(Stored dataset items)
# # # #

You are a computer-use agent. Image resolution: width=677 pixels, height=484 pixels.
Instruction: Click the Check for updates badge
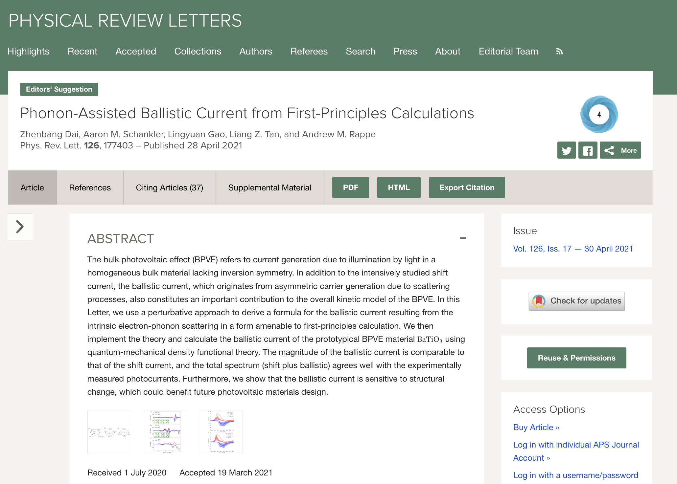coord(576,301)
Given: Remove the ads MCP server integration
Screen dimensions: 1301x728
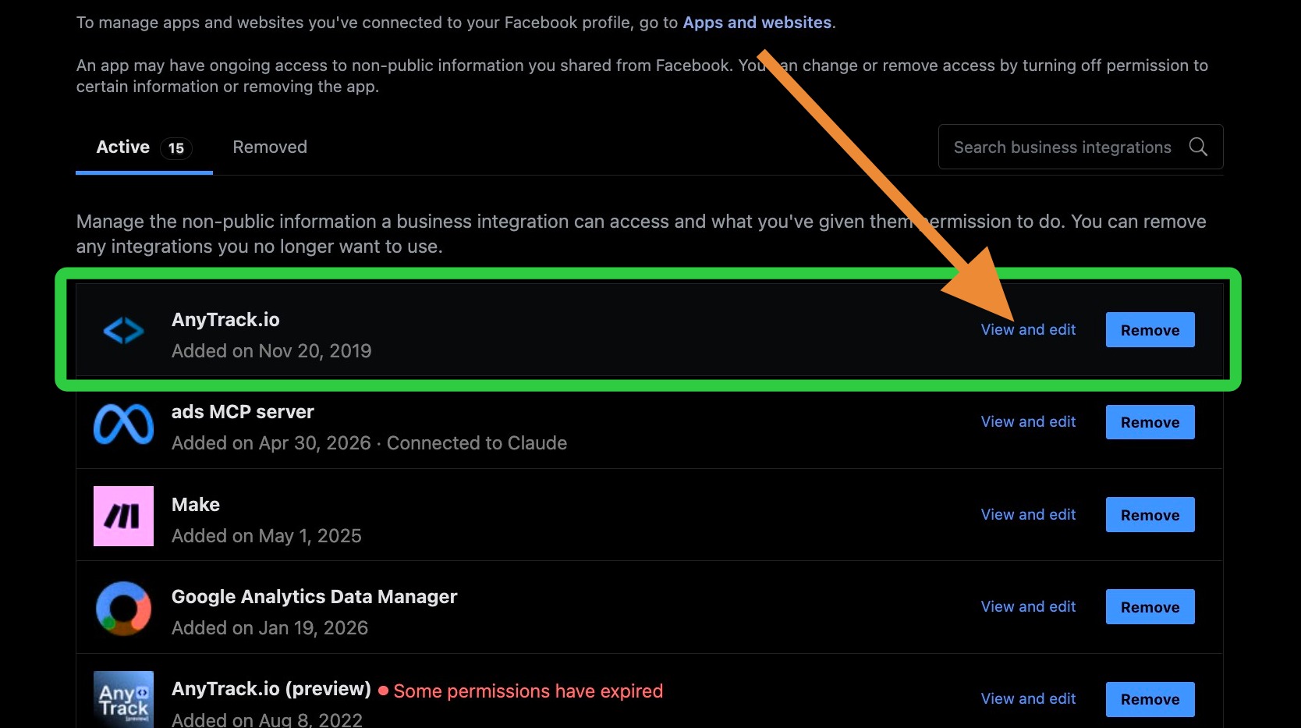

# # # #

#### YOUR TASK
Return each line above word for word. Skip the pictures.

#### RESULT OF THIS TASK
You are a computer-use agent. Image resolution: width=677 pixels, height=484 pixels.
Instruction: Click the Check for updates badge
coord(576,301)
Given: Remove the ads MCP server integration
Screen dimensions: 1301x728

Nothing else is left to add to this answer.